### Material provided
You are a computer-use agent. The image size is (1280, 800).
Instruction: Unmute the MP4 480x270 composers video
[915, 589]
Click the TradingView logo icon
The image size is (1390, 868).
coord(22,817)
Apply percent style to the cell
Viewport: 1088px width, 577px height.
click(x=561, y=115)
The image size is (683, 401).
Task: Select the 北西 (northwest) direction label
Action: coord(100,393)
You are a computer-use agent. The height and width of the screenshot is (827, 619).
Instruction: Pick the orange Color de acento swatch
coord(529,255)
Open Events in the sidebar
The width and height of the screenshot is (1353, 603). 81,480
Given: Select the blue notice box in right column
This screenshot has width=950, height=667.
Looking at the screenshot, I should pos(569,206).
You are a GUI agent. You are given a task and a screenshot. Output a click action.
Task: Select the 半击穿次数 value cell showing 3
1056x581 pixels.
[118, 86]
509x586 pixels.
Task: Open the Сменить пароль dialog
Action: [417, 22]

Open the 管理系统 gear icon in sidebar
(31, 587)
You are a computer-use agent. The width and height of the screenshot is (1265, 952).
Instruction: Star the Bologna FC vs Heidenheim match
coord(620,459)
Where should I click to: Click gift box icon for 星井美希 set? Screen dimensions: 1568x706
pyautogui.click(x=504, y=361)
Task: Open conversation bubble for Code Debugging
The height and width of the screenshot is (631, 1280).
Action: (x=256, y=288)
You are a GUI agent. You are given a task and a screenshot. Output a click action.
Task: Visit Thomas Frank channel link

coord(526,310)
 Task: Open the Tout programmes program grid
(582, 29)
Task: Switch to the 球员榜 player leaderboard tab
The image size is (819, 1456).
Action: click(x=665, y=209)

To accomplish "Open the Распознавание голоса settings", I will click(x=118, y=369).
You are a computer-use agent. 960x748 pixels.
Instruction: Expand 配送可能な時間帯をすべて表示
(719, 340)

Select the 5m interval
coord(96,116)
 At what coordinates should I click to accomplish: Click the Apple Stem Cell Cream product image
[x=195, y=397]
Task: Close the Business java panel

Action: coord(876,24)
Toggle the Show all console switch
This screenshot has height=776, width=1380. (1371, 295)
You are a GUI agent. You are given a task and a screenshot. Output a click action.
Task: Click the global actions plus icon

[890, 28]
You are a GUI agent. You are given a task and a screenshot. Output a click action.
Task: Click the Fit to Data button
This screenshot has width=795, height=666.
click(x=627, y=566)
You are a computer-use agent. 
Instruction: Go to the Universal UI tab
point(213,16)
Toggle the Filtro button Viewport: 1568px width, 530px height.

### What needs to be done
Give back the full listing, exactly as it stands.

### Answer box
You are a computer-use agent. The image size is (1280, 800).
Instruction: Unmute the MP4 480x270 composers video
[915, 589]
Click the TradingView logo icon
The image size is (1390, 868).
coord(22,817)
Apply percent style to the cell
Viewport: 1088px width, 577px height.
click(x=561, y=115)
The image size is (683, 401).
Task: Select the 北西 (northwest) direction label
Action: coord(100,393)
You are a computer-use agent. The height and width of the screenshot is (827, 619).
Instruction: Pick the orange Color de acento swatch
coord(529,255)
Open Events in the sidebar
The width and height of the screenshot is (1353, 603). 81,480
Given: Select the blue notice box in right column
This screenshot has width=950, height=667.
Looking at the screenshot, I should pos(569,206).
You are a GUI agent. You are given a task and a screenshot. Output a click action.
Task: Select the 半击穿次数 value cell showing 3
1056x581 pixels.
[118, 86]
509x586 pixels.
Task: Open the Сменить пароль dialog
Action: [417, 22]

Open the 管理系统 gear icon in sidebar
(31, 587)
You are a computer-use agent. The width and height of the screenshot is (1265, 952).
Instruction: Star the Bologna FC vs Heidenheim match
coord(620,459)
Where should I click to: Click gift box icon for 星井美希 set? Screen dimensions: 1568x706
pyautogui.click(x=504, y=361)
Task: Open conversation bubble for Code Debugging
The height and width of the screenshot is (631, 1280).
Action: (x=256, y=288)
You are a GUI agent. You are given a task and a screenshot. Output a click action.
Task: Visit Thomas Frank channel link

coord(526,310)
 Task: Open the Tout programmes program grid
(582, 29)
Task: Switch to the 球员榜 player leaderboard tab
The image size is (819, 1456).
Action: click(x=665, y=209)

To accomplish "Open the Распознавание голоса settings", I will click(x=118, y=369).
You are a computer-use agent. 960x748 pixels.
Instruction: Expand 配送可能な時間帯をすべて表示
(719, 340)

Select the 5m interval
coord(96,116)
 At what coordinates should I click to accomplish: Click the Apple Stem Cell Cream product image
[x=195, y=397]
Task: Close the Business java panel

Action: coord(876,24)
Toggle the Show all console switch
This screenshot has height=776, width=1380. (1371, 295)
You are a GUI agent. You are given a task and a screenshot. Output a click action.
Task: Click the global actions plus icon

[890, 28]
You are a GUI agent. You are given a task and a screenshot. Output a click action.
Task: Click the Fit to Data button
This screenshot has width=795, height=666.
click(x=627, y=566)
You are a computer-use agent. 
Instruction: Go to the Universal UI tab
point(213,16)
Toggle the Filtro button Viewport: 1568px width, 530px height.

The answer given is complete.